Government bailout of ICBC is possible but not imminent as debt mounts

VICTORIA (NEWS 1130) – The ongoing financial bleeding at ICBC has prompted talk of a possible bailout by the provincial government and that’s because capital reserves are now lower than minimum requirements set by the BC Utility Commission.

Attorney General David Eby says it’s too early to talk about a bailout, but taxpayers should know they are facing the prospect of potentially funding one.

“In the long term, if we don’t fix ICBC that will be a very real issue. We simply won’t have the capital to cover the claims that are being made. It is not as urgent as that at this stage. The urgency is more around the technicality of we can’t get in front of the Utilities Commission, but if there was a large catastrophic event, an earthquake, mass flooding, as a result, [then] ICBC might be in a jam.”

Eby’s not ruling out another rate hike this year, but he adds efforts are being made to ensure good drivers don’t suffer. “There will certainly be future rate hikes for ICBC. The issue has always been, how do we avoid the 30-to-40 per cent rate hikes that have been proposed to close the gap.”

Eby feels bad drivers simply don’t pay enough in this province.
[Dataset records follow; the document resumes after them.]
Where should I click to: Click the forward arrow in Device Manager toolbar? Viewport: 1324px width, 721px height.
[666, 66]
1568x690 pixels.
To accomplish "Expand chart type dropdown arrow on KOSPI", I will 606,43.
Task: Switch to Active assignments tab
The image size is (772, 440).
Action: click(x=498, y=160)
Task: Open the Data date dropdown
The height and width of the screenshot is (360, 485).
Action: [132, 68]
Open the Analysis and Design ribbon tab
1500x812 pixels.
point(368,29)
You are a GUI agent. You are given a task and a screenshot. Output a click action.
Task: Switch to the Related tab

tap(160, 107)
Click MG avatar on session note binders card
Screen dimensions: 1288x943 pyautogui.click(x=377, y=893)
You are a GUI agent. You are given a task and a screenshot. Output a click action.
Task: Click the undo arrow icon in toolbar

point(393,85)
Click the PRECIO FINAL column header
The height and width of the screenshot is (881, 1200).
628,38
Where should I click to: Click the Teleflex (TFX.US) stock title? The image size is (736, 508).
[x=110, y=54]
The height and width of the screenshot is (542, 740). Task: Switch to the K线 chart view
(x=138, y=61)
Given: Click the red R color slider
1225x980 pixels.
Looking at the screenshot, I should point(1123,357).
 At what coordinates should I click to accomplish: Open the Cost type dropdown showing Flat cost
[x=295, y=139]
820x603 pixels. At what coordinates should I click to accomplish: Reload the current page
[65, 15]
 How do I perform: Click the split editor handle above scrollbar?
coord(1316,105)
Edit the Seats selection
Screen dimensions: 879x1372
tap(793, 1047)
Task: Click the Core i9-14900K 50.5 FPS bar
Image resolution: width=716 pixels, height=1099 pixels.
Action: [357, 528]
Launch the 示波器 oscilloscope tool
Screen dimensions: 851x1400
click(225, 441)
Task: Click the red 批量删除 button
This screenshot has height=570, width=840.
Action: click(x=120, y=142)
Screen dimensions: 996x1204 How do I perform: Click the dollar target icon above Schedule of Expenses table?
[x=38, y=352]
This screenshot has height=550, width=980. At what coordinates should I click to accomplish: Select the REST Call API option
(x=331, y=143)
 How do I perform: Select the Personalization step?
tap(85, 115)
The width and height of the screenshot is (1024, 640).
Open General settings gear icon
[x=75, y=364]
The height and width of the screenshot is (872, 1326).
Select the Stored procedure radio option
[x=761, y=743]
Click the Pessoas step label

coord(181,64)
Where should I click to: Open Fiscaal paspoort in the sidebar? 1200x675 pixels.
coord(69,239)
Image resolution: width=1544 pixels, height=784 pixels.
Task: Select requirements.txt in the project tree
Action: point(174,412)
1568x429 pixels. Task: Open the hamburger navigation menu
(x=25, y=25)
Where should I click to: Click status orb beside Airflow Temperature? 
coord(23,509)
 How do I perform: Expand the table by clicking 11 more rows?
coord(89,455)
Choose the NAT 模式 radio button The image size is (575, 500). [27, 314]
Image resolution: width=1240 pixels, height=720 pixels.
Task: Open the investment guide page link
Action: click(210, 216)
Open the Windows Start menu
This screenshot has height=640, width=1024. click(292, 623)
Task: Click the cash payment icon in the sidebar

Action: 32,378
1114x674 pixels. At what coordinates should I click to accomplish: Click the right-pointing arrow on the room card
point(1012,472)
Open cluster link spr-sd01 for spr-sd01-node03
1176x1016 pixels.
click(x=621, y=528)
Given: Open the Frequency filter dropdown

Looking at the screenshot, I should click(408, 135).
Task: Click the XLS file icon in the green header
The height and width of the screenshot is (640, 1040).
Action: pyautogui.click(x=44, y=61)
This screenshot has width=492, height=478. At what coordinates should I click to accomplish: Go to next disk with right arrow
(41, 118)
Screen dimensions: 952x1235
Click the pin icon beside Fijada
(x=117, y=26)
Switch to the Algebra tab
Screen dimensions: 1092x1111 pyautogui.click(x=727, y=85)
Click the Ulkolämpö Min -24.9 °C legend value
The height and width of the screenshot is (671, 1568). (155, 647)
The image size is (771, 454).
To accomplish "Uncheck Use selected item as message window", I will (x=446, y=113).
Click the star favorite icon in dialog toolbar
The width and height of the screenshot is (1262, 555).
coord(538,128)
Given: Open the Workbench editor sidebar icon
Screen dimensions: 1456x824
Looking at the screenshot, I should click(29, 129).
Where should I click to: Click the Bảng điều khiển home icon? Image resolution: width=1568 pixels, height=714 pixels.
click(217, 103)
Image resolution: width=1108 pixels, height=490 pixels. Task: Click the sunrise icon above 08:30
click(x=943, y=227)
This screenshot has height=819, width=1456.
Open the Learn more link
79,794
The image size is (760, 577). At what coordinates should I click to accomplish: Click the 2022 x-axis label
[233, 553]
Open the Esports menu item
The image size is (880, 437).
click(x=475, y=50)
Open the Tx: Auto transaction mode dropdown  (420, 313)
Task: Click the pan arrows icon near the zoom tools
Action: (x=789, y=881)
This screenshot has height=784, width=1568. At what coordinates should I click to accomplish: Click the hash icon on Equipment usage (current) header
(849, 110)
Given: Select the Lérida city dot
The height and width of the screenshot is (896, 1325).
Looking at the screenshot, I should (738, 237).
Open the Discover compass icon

“That’s why, on Monday, we’re starting an engagement with British Columbians about, ‘OK, so we all agree with that principle. Who’s a bad driver? How many tickets do you have to get? How many accidents and how much should their insurance go up?’ Some drivers when we’re done this rate reform may actually see a rate decrease. Bad drivers out there may see dramatic rate increases.”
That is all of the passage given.